__SELECTED TEXT__:

Moreover, (11) demonstrates the constraint regarding the groups tariff and their remuneration, which is the maximum price of group. The groups are separated based on the type of available resources (DG or DR).

 As a summary, the mathematical formulation for resources scheduling and their remuneration performed by the aggregator have been explained in this part. The methodology presented in this section will be employed in a case study in the next section.

4. Case Study

In order to examine the model represented in this paper, a case study is proposed. For this purpose, an low voltage distribution network of a university campus, in Porto, Portugal, is considered for the aggregator, which has been adapted from [17]. This distribution network is shown in the bottom of Figure 1 (Network region) and is considered as a part of main network. The network consists of underground electrical lines with 21 buses, where a MV/LV transformer in BUS #21, connects the campus network to the main network.

For this case study, we considered that there are 20 consumers, and 26 producers in the network. The consumers include 8 Residential (RE) buildings, 10 Commercial buildings in three scales of small (C-S), medium (C-M), and large (C-L), and 2 Industrial (IN) units, which are classified based on average daily consumption. Moreover, producers consist of renewable resources including 20 Photovoltaic (PV) units and 4 wind generators, 1 biomass, and external suppliers. The generation and consumption profiles of whole network considered for day-ahead scheduling in a winter day are shown on Figure 2.

Figure 2. Day-ahead profiles of the network considered for case study: (A) Consumption, (B) Production.

As it can be seen in Figure 2 – (A), large commercial buildings and industrial units have occupied a huge part of consumption, and peak periods start from period #10 to #23. In this case study, it is presumed that the biomass production, and external suppliers have maximum capacity of 40 and 500 kW respectively. The external suppliers profile is not illustrated in Figure 2 – (B), since it is out of scope of figure and is a constant value during all periods. Moreover, it is considered that all producers would be able to contribute in the aggregation process, except external suppliers. Additionally, as you can see in Figure 2 – (B), since a winter day selected for the case study, PV producers have no significant generation, therefore, the aggregator should rely on wind, biomass, external suppliers and DR programs to prevent purchasing energy from the market. However, by comparing both parts of Figure 2, it is obvious that there are some periods that aggregator has more generation than consumption, therefore, it would be able to sell energy to the market and gain profits.

Regarding DR programs, Figure 3 demonstrates linear costs considered for each consumer based on its type. These costs are for load reduction and load curtailment, where 20% of the initial consumption is considered as maximum load reduction, and 15% for maximum load curtailment.

Furthermore, the linear costs considered for energy resources are shown on Figure 4. Each point in Figure 4 is the individual cost of each resource, where resource #1 to #20 are all PV, #21 to #24 are wind generators, #25 is biomass unit, and #26 illustrates external suppliers. It is should be mentioned that the costs demonstrated in Figure 4, are constant in all periods.

Figure 3. DR program costs for consumers.

__ENTRIES__:

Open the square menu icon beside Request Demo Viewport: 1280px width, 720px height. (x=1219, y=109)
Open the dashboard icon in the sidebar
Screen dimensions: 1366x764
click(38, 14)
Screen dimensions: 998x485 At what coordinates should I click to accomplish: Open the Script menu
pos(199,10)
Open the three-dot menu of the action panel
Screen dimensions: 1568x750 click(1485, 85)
...
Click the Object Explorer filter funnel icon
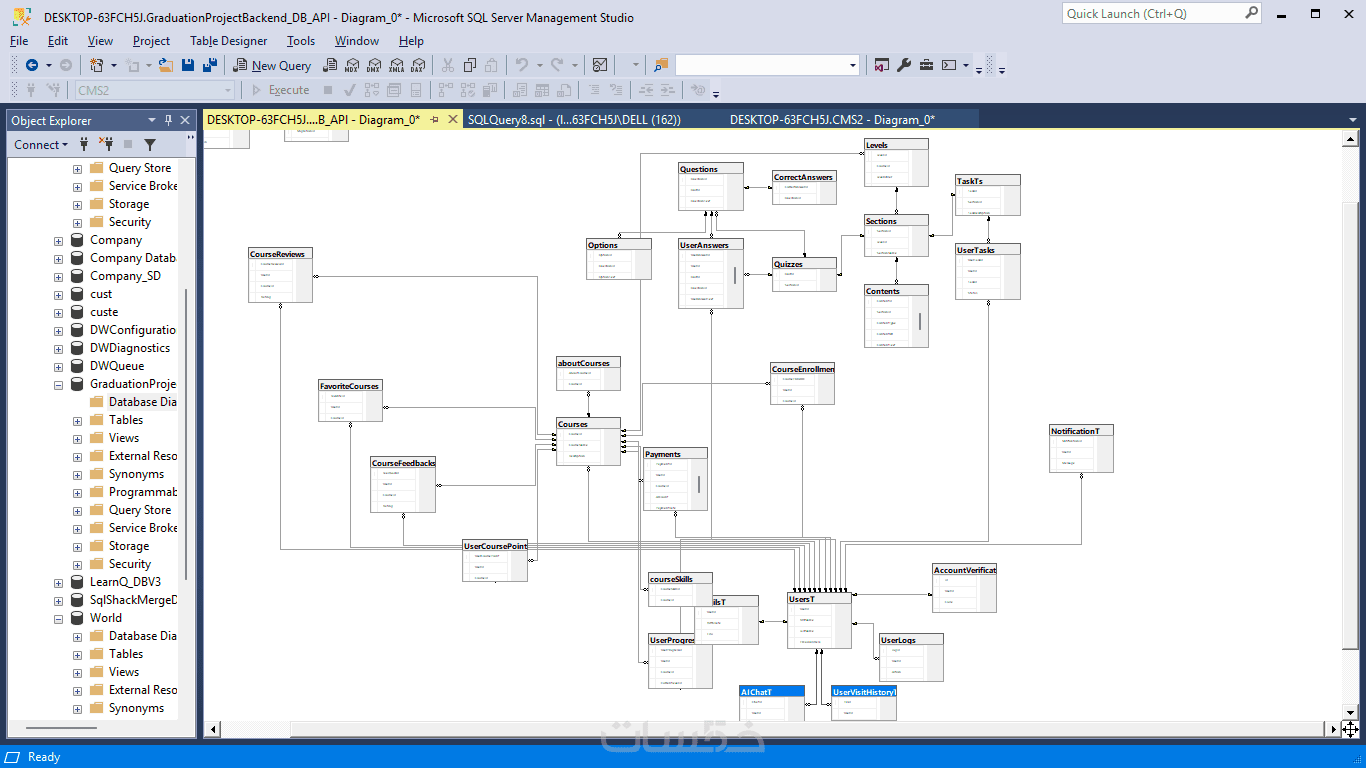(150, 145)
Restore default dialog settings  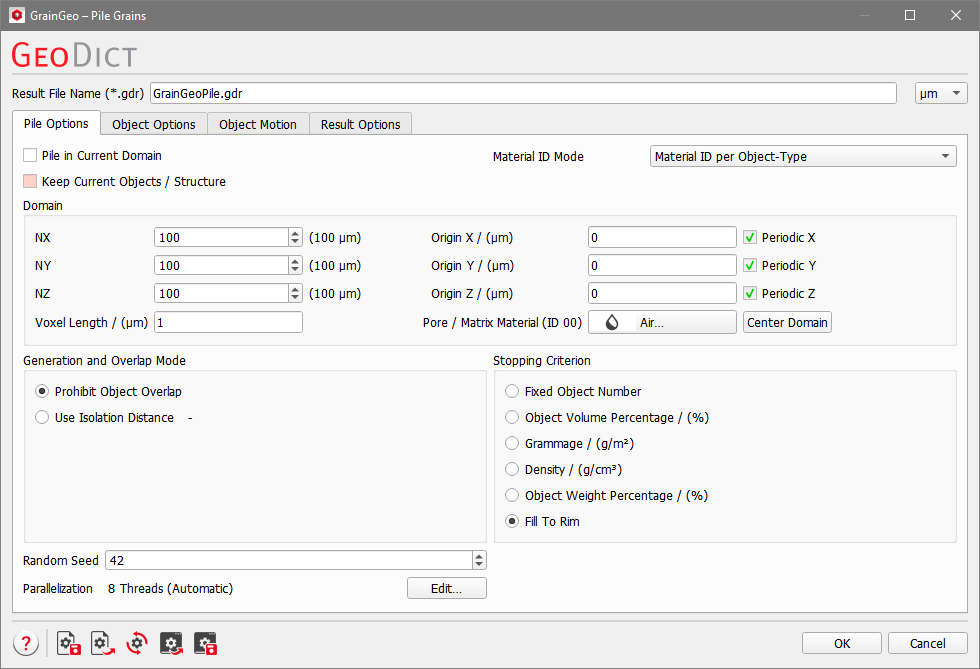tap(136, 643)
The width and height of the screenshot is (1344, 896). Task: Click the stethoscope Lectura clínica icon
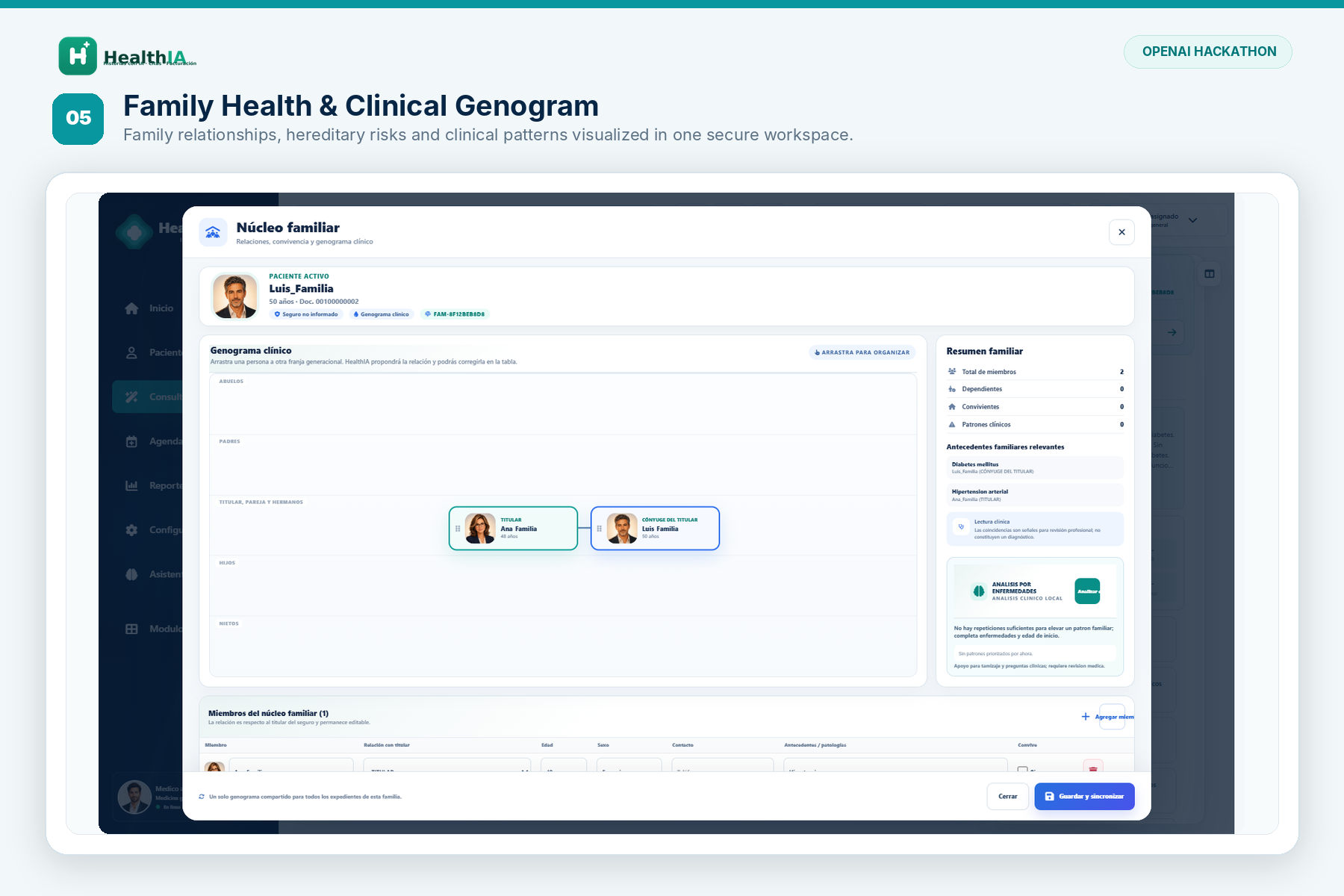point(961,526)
--
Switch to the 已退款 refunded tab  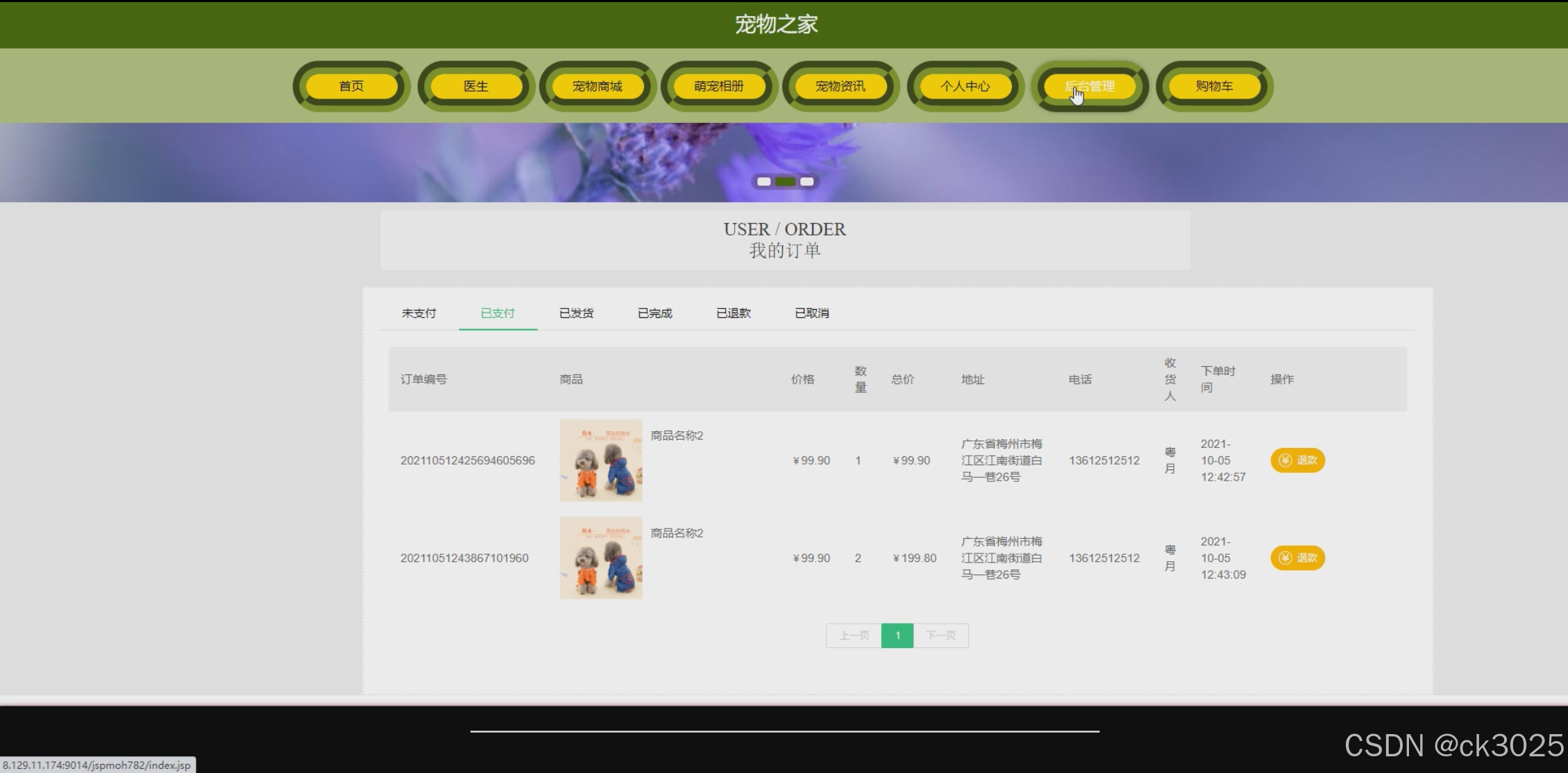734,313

__WHAT IS ASKED__:
(a) In the case study text, what maximum capacity is assumed for the external suppliers?
(b) Please continue the case study text on the campus distribution network from the point where it stops.

__RESULTS FOR THE EXERCISE__:
(a) 500 kW.

(b)
Figure 4. Individual cost for each energy resource.

Additionally, Figure 5 represents the day-ahead market prices considered for the aggregator in order to participate in market negotiations.

Figure 5. MIBEL market price for Portugues section in a winter day.

These prices are for a winter day in 2017 and have been adapted from Portuguese sector of Iberian Electricity Markets (MIBEL) [18]. In order to model the participation of the aggregator in the electricity markets, a market place should be taken into account, to guaranty its contribution in the competition. For this purpose, a market pool is an appropriate solution to ensure that third parties, such as aggregator, would be able to present energy bids.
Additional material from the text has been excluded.